(Records from a data source)

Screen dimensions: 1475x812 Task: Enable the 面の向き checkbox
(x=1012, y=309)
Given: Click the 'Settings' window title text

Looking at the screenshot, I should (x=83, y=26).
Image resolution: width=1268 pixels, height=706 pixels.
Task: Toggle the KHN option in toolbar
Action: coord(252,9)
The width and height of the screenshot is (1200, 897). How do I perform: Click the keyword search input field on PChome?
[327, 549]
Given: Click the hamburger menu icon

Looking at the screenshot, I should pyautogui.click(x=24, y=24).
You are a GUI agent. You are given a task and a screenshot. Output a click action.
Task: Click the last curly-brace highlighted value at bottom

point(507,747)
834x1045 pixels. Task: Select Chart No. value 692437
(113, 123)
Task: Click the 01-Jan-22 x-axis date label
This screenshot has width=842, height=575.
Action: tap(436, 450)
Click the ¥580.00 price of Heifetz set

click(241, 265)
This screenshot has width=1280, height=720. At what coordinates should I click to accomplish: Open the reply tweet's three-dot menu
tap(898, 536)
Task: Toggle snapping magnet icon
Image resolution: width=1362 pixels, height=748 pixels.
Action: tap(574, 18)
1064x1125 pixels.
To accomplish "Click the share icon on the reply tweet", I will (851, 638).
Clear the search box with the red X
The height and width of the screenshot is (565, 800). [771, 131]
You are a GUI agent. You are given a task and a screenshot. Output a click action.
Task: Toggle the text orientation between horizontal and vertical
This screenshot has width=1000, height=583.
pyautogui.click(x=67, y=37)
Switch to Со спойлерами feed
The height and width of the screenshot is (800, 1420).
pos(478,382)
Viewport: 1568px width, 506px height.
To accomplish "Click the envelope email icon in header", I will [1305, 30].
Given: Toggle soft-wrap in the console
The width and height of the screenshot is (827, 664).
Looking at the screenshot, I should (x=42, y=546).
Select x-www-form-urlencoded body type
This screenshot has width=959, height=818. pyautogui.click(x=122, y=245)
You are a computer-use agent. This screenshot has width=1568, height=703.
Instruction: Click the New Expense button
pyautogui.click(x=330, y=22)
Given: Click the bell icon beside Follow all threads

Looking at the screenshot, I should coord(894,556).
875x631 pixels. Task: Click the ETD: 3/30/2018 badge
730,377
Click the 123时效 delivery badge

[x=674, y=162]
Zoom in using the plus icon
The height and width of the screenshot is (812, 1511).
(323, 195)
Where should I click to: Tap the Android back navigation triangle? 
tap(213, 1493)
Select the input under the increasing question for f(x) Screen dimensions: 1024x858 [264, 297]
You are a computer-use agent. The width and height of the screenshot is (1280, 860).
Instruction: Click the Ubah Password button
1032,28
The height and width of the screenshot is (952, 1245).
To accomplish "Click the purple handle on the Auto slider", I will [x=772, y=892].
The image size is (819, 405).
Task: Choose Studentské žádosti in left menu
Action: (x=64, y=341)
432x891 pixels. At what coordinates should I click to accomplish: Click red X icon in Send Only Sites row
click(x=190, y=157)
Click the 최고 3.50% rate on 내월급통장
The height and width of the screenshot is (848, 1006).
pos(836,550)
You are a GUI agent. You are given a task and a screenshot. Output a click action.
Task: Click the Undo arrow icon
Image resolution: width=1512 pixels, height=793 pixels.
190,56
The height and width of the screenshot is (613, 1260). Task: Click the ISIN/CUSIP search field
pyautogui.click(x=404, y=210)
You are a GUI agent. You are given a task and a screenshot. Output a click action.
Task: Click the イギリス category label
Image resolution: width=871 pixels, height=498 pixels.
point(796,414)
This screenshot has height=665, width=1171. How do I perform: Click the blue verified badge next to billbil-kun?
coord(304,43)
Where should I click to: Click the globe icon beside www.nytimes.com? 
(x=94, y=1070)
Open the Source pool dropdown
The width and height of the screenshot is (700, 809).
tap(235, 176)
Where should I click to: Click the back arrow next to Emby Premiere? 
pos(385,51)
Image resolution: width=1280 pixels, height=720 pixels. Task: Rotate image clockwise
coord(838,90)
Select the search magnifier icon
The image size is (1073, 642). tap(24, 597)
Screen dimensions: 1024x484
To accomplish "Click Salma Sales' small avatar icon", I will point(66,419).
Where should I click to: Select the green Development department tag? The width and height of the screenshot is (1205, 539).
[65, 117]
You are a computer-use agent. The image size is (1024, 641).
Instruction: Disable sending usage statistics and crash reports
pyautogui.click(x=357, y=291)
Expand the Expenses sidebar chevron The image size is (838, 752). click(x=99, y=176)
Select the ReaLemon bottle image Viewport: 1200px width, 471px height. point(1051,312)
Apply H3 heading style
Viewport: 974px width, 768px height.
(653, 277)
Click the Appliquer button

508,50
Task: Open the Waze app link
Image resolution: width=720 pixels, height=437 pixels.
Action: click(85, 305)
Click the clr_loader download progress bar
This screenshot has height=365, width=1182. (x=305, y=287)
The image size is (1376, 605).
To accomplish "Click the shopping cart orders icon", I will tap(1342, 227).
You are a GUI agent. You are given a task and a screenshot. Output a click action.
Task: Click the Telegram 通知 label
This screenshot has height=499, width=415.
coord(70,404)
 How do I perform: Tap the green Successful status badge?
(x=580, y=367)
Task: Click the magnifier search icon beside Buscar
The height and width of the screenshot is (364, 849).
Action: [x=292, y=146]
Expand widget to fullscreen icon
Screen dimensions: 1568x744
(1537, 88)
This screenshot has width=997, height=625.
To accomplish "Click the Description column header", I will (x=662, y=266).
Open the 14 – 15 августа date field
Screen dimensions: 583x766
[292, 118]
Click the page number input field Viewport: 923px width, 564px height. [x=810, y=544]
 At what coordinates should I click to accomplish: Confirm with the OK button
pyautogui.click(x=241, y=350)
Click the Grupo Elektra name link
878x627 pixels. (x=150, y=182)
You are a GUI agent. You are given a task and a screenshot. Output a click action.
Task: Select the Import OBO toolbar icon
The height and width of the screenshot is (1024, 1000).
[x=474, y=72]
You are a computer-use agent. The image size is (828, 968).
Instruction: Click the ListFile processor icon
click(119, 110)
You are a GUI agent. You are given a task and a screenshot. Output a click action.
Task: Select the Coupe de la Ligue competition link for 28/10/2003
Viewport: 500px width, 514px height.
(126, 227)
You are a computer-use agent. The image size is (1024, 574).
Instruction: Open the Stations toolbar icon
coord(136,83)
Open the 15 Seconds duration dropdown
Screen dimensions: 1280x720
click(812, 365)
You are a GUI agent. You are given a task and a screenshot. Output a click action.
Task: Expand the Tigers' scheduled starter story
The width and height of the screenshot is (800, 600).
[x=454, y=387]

• **Goal of the exercise**
Find each line in the records above that contains "label", and copy it.

• **Written response**
Task: Click the 01-Jan-22 x-axis date label
Task: Click the イギリス category label
Task: Click the Telegram 通知 label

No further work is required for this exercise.